● THE TASK
Look for the word "message" in the material below. Copy each line that has it.

● SOURCE RECORDS
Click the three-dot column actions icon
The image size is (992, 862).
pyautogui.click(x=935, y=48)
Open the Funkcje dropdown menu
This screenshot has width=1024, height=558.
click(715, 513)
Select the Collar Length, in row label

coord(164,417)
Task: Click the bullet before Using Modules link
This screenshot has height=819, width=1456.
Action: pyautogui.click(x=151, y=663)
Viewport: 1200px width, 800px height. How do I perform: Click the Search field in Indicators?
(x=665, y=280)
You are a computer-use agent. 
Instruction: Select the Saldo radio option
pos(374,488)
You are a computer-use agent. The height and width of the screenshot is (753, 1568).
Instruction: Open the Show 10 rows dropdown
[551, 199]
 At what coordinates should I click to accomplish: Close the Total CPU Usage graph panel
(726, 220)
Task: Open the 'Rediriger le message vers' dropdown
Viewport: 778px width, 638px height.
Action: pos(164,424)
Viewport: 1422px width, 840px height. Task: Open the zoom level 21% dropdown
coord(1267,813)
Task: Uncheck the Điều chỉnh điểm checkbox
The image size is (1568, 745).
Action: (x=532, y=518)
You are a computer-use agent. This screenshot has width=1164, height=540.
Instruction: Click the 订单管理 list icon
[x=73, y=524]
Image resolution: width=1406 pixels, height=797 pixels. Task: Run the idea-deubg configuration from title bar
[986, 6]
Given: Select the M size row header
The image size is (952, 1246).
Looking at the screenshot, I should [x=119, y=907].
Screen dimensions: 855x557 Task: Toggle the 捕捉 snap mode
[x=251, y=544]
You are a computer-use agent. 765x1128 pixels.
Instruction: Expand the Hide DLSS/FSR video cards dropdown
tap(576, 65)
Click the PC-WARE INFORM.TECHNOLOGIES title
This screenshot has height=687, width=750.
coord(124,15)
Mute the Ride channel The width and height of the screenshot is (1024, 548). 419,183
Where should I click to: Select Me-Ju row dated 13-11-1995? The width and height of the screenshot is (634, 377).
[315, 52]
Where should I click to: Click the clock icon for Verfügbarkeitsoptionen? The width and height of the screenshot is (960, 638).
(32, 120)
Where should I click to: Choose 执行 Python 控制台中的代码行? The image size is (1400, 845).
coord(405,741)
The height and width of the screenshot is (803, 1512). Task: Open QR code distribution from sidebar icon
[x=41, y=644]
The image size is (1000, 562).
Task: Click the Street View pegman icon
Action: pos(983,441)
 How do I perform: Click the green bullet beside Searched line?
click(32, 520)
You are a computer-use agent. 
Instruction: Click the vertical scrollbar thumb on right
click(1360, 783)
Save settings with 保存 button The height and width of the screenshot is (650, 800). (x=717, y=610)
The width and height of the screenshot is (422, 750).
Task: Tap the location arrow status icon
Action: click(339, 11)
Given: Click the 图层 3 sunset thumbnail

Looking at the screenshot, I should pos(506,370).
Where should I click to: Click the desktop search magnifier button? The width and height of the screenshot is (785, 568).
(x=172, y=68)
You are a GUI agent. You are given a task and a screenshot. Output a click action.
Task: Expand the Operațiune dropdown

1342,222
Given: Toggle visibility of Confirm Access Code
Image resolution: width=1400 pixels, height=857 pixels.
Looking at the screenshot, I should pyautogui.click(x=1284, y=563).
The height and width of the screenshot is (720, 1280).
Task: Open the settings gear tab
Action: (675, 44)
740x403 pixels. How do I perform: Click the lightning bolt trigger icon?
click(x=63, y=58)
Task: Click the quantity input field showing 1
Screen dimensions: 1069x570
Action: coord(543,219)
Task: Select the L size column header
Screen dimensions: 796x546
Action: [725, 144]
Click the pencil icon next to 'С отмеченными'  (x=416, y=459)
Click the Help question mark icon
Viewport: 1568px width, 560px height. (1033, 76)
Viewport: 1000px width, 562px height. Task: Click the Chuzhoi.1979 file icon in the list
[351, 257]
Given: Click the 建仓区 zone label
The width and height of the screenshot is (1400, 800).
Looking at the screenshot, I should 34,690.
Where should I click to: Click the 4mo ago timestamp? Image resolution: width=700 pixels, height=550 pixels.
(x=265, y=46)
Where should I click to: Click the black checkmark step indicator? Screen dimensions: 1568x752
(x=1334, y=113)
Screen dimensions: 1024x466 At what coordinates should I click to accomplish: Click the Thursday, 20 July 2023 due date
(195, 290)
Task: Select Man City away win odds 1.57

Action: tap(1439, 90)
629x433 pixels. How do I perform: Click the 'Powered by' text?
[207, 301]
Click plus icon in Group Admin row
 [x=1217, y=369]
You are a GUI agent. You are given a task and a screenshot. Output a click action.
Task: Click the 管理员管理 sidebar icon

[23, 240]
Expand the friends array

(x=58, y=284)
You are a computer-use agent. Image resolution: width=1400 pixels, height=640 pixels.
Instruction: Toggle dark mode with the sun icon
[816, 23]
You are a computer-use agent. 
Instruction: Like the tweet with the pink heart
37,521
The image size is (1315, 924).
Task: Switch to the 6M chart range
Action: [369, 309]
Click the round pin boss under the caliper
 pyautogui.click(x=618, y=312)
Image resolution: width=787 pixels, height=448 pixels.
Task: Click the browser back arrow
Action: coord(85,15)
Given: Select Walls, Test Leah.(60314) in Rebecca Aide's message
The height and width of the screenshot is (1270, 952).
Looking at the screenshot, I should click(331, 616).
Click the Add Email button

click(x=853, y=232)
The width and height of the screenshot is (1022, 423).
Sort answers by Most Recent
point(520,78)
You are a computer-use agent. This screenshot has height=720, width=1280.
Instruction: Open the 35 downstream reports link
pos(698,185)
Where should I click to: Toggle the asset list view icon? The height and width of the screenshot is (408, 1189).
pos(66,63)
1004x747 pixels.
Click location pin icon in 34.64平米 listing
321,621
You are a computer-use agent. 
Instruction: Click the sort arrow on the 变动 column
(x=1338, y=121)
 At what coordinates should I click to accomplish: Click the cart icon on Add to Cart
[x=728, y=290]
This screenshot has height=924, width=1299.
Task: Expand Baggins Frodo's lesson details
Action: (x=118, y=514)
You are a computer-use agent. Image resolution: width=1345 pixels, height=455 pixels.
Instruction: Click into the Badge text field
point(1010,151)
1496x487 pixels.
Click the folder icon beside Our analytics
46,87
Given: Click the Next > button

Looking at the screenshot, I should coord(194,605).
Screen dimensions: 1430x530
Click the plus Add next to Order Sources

● RESULT OF THIS EXERCISE
Task: Open the 'Rediriger le message vers' dropdown
Given: Select Walls, Test Leah.(60314) in Rebecca Aide's message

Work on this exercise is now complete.